Peripheral Neuropathy

  • Fluoroquinolones have been associated with an increased risk of peripheral neuropathy. Cases of sensory or sensorimotor axonal polyneuropathy affecting small and/or large axons resulting in paresthesias, hypoesthesias, dysesthesias and weakness have been reported in patients receiving fluoroquinolones, including fluoroquinolones. Symptoms may occur soon after initiation of fluoroquinolones and may be irreversible in some patients [see Warnings and Precautions ( 5.1) and Adverse Reactions ( 6.1, 6.2)] .
  • Discontinue fluoroquinolones immediately if the patient experiences symptoms of peripheral neuropathy including pain, burning, tingling, numbness, and/or weakness, or other alterations in sensations including light touch, pain, temperature, position sense and vibratory sensation, and/or motor strength in order to minimize the development of an irreversible condition. Avoid fluoroquinolones in patients who have previously experienced peripheral neuropathy [see Adverse Reactions ( 6.1, 6.2)].

Central Nervous System Effects

  • Psychiatric Adverse Reactions
  • Fluoroquinolones have been associated with an increased risk of psychiatric adverse reactions, including: toxic psychosis, psychotic reactions progressing to suicidal ideations/thoughts, hallucinations, or paranoia; depression, or self-injurious behavior such as attempted or completed suicide; anxiety, agitation, or nervousness; confusion, delirium, disorientation, or disturbances in attention; insomnia or nightmares; memory impairment. These reactions may occur following the first dose. Advise patients receiving fluoroquinolones to inform their healthcare provider immediately if these reactions occur, discontinue the drug, and institute appropriate care.
  • Central Nervous System Adverse Reactions
  • Fluoroquinolones have been associated with an increased risk of seizures (convulsions), increased intracranial pressure (pscudotumor cerebri), dizziness, and tremors. Fluoroquinolones are known to trigger seizures or lower the seizure threshold. Cases of status epilepticus have been reported. Use  fluoroquinolones with caution in epileptic patients and patients with known or suspected CNS disorders that may predispose to seizures or lower the seizure threshold (for example, severe cerebral arteriosclerosis, previous history of convulsion, reduced cerebral blood flow, altered brain structure, or stroke), or in the presence of other risk factors that may predispose to seizures or lower the seizure threshold (for example, certain drug therapy, renal dysfunction). If seizures occur, discontinue fluoroquinolones and institute appropriate care [see Adverse Reactions ( 6.1) and Drug Interactions ( 7)].

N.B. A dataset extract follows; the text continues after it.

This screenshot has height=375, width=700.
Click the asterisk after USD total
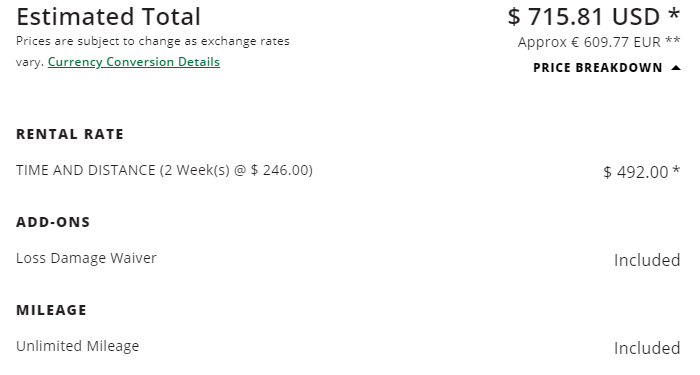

Exacerbation of Myasthenia Gravis

  • Fluoroquinolones have neuromuscular blocking activity and may exacerbate muscle weakness in patients with myasthenia gravis. Postmarketing serious adverse reactions, including deaths and requirement for ventilatory support, have been associated with fluoroquinolone use in patients with myasthenia gravis. Avoid fluoroquinolones in patients with known history of myasthenia gravis 

Monitoring data

  • Physicians should advise patients, at the first sign of tendon pain, swelling, or inflammation, to stop taking the fluoroquinolone, to avoid exercise and use of the affected area, and to promptly contact their doctor about changing to a non-fluoroquinolone antimicrobial drug.
  • Selection of a fluoroquinolone for the treatment or prevention of an infection should be limited to those conditions that are proven or strongly suspected to be caused by bacteria.